#### [CONSIGNE 1]
D'après l'extrait, combien de fonctionnaires européens gèrent un peu plus de 500 millions d'habitants ?
#### [CONSIGNE 2]
Dans les rangées, reprenez tout depuis le début jusqu'à la ligne contenant « pos(660,19) », celle-ci incluse, en substituant « image » à « screenshot » sans rien modifier d'autre.
***** EXTRAIT DE TEXTE *****
Le pays des Européens : que se cache-t-il derrière le titre de cet ouvrage de Sylvain Kahn et Jacques Lévy ? Que cherchent-ils à démontrer ? Pour parler d’Europe, tous deux choisissent d’aborder la question de l’Europe sous l’angle de l’espace. Le livre se positionne dans une démarche de « science citoyenne », pour éclairer les citoyens européens dans un débat souvent piégé selon les auteurs. Rappelons que Sylvain Kahn est historien et géographe, professeur à Science Po, spécialiste des questions européennes tandis que Jacques Lévy, géographe, est professeur à l’Ecole polytechnique fédérale de Lausanne. Il a de plus reçu en 2018 le prix Vautrin-Lud soit la plus haute distinction en géographie pour l’ensemble de son oeuvre. Ils appartiennent tous deux au rhizome de recherche Chôros. 

Changer de lunettes

Cette première partie vise à faire voir l’Europe débarrassée d’un certain nombre de clichés qui collent à son nom. L’affirmation forte des auteurs est que l’Europe n’est pas seulement un ensemble d’Etats, c’est une société. Ils définissent le terme ainsi : « ensemble multidimensionnel de réalités sociales mettant en cohérence des composantes fortement interreliées ». Plus simplement, on peut parler de société lorsque il y a plus de différences à l’extérieur qu’à l’intérieur d’un ensemble. Dit autrement, on peut donc tout à fait être français et européen. Syvain Kahn et Jacques Lévy remarquent que « plus que d’une liste de points communs, c’est plutôt l’identification des enjeux qui se posent aujourd’hui aux citoyens européens ». Il faut rappeler quelques chiffres pour tenter de lutter contre des idées reçues. La réalité par exemple, c’est qu’il y a aujourd’hui 38 000 fonctionnaires européens qui gèrent un peu plus de 500 millions d’habitants quand il y a 55 000 fonctionnaires à la ville de Paris pour gérer 2 millions d’habitants. Certes, les missions des uns et des autres ne sont pas semblables, mais il est difficile tout de même de continuer à poser l’étiquette bureaucrate sur les fonctionnaires européens. On peut appartenir à plusieurs cercles « aimer Brest ne signifie pas moins aimer la France ». « L’Europe c’est une histoire et une géographie » comme l’annonce le titre du chapitre 2 et c’est une construction dans laquelle les villes ont toujours joué un très grand rôle. Les auteurs reviennent ensuite sur la question de la pauvreté en Europe en la comparant au reste du monde. Là encore, il faut prendre le temps d’examiner les chiffres : 6,9 % de la population de la planète produit 22,1 % du PIB mondial. Les Etats-Unis sont certes plus productifs et plus riches, mais ils offrent aussi le spectacle d’une société plus inégale où la nature est moins préservée alors qu’ils forment un seul pays au contraire de l’Union européenne. Les différences de richesse existent en Europe mais elles ne forment pas un gouffre.
***** RANGÉES DE DONNÉES *****
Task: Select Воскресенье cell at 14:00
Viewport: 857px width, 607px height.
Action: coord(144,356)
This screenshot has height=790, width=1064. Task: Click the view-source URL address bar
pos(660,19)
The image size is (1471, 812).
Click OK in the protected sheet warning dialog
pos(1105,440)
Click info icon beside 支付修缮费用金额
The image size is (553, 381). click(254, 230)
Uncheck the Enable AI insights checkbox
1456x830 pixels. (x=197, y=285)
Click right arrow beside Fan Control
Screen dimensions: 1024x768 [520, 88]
*****
#### [RÉPONSE COMPLÈTE 1]
Il y en a 38 000.

#### [RÉPONSE COMPLÈTE 2]
Task: Select Воскресенье cell at 14:00
Viewport: 857px width, 607px height.
Action: coord(144,356)
This image has height=790, width=1064. Task: Click the view-source URL address bar
pos(660,19)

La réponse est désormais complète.